Reactive oxygen species induce a procoagulant state in endothelial cells by inhibiting tissue factor pathway inhibitor.

ABSTRACT

Tissue factor pathway inhibitor (TFPI) is a serine-protease inhibitor, which modulates coagulation tissue factor-dependent (TF). It binds directly and inhibits the TF-FVII/FVIIa complex as well as FXa. Time to reperfusion of acute ischemic myocardium is essential for tissue salvage. However, reperfusion also results in a unique form of myocardial damage, such as contractile dysfunction, decreased coronary flow and altered vascular reactivity. Oxidants and reactive oxygen species (ROS) formation is increased in the post-ischemic heart and is responsible of post-ischemic injury. It has been reported that ROS promote a procoagulant state via TF expression while no data are available on the effect on TFPI. Endothelial cells were incubated with two different ROS generating systems, xanthine (X)/xanthine oxidase (XO) for 5 min, or H2O2 (500 µM) for 24 h.

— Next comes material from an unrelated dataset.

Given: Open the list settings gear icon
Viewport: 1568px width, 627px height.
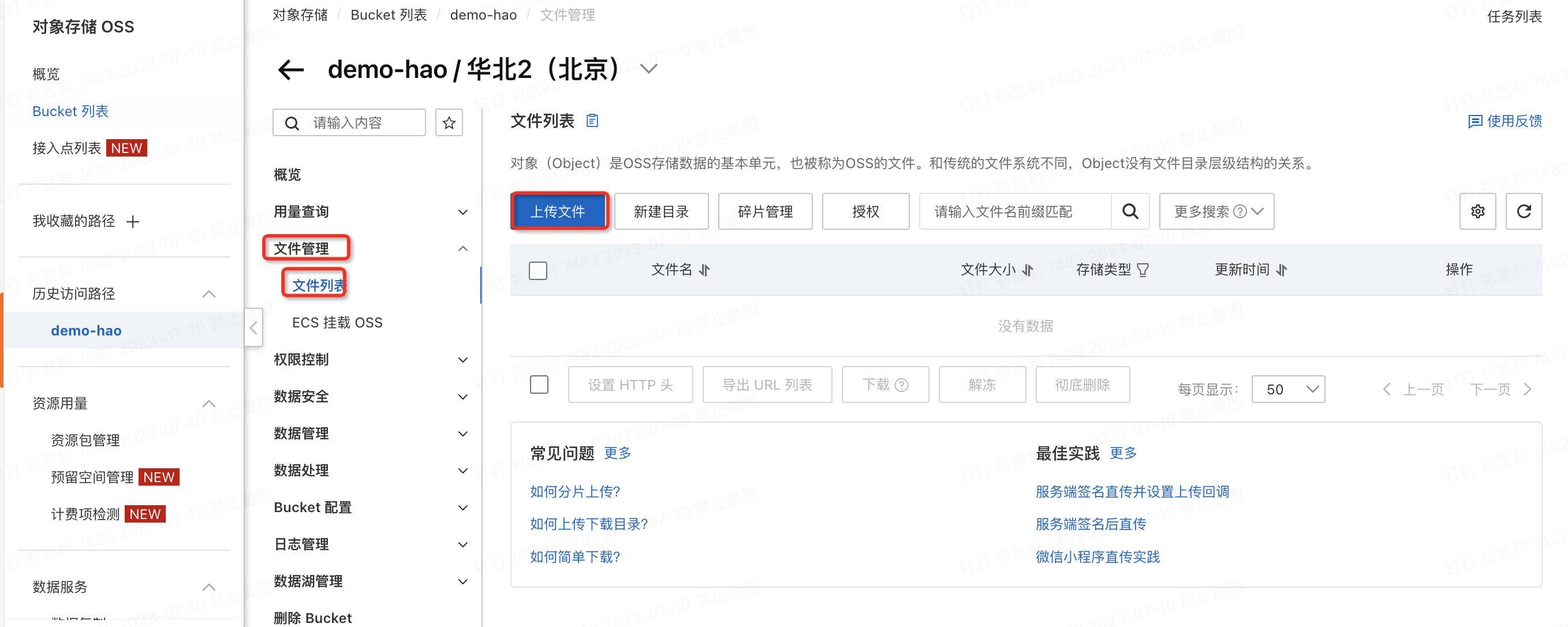Looking at the screenshot, I should click(1477, 211).
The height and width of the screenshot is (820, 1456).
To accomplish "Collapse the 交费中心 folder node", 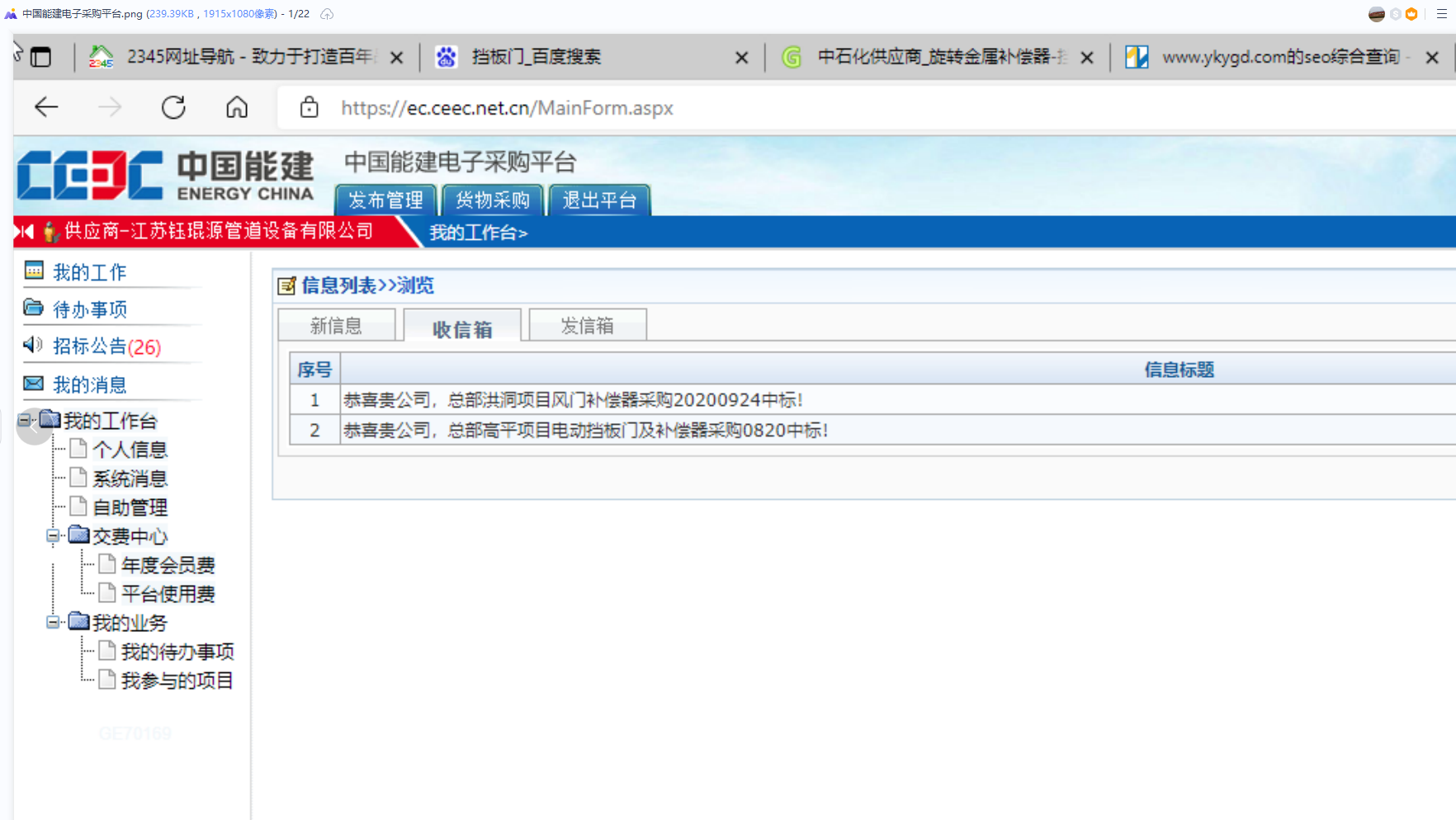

TFPI activity was measured in supernatants by chromogenic assay and TFPI-mRNA analyzed by RT-PCR 2 h after ROS exposure. Unstimulated cells and cells exposed to either X or XO served as controls. Western blot and ligand dot blot was performed to evaluate ROS effect on TFPI structure and binding to FXa. ROS generated by X/XO as well as H2O2 system resulted in decreased TFPI activity compared to unstimulated cells while X or XO alone had no effect. No differences in TFPI mRNA levels versus controls was observed. A significant degradation of TFPI was induced by ROS exposure, resulting in a decreased ability to bind FXa. ROS induce a procoagulant state in endothelial cells by altering TFPI structure, resulting in inhibition of TFPI binding to Factor Xa and loss of activity. This phenomenon might have important consequences during reperfusion of post-ischemic myocardium.